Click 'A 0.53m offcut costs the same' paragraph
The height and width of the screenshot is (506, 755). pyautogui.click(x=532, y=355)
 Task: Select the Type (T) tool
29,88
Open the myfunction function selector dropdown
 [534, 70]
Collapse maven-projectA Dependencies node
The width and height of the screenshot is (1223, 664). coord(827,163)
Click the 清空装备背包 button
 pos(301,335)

◆ ◆ ◆ ◆

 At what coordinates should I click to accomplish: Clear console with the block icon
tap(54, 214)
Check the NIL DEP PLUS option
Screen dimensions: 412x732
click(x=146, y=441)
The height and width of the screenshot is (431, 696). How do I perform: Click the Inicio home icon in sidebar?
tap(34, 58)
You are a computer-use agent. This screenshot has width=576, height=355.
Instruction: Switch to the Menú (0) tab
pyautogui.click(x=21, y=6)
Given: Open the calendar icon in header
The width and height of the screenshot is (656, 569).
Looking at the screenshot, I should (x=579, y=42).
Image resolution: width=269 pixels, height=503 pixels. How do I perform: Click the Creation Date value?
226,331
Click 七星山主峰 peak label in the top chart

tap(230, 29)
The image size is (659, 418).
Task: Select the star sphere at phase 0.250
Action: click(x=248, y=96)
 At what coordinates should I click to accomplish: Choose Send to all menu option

◆ ◆ ◆ ◆

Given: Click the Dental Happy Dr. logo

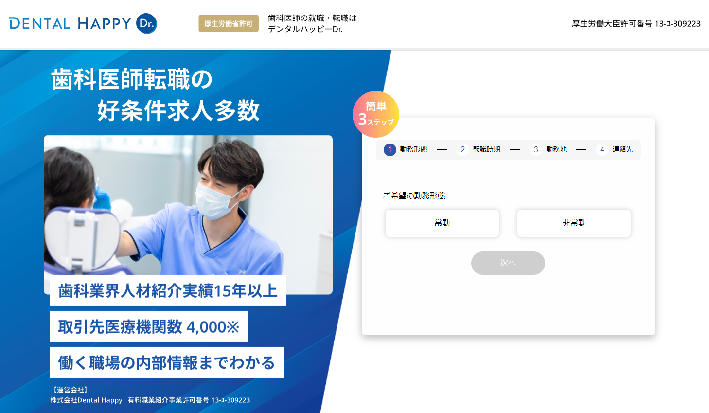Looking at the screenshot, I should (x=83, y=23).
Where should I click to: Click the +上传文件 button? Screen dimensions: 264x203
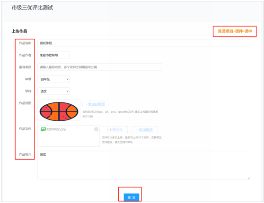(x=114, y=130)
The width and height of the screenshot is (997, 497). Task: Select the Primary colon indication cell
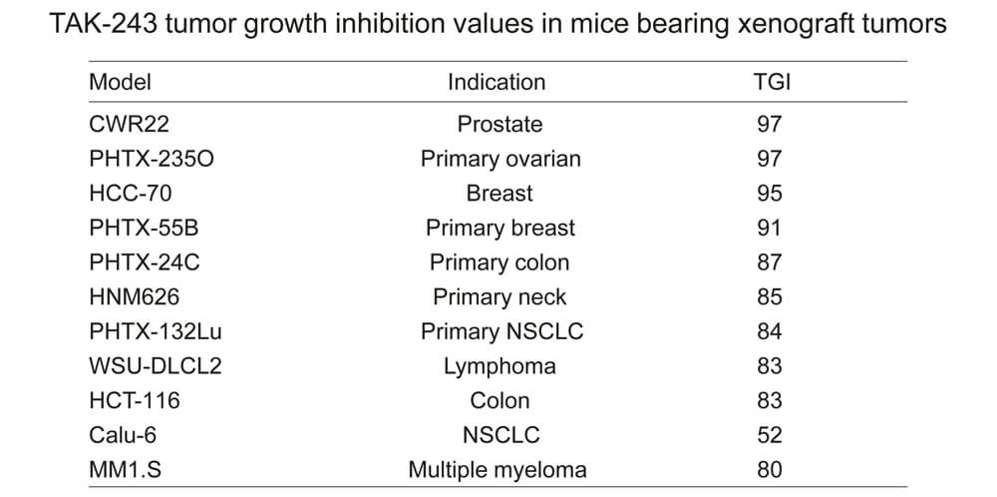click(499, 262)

◆ ◆ ◆ ◆

> _Work required_
Out of the material above, output word for word the line with "You are a computer-use", the line with "At what coordinates should I click to accomplish: Choose", and all lines between them, with nothing else.

> _Written response_
You are a computer-use agent. This screenshot has width=576, height=355.
Instruction: Switch to the Menú (0) tab
pyautogui.click(x=21, y=6)
Given: Open the calendar icon in header
The width and height of the screenshot is (656, 569).
Looking at the screenshot, I should (x=579, y=42).
Image resolution: width=269 pixels, height=503 pixels. How do I perform: Click the Creation Date value?
226,331
Click 七星山主峰 peak label in the top chart

tap(230, 29)
The image size is (659, 418).
Task: Select the star sphere at phase 0.250
Action: click(x=248, y=96)
 At what coordinates should I click to accomplish: Choose Send to all menu option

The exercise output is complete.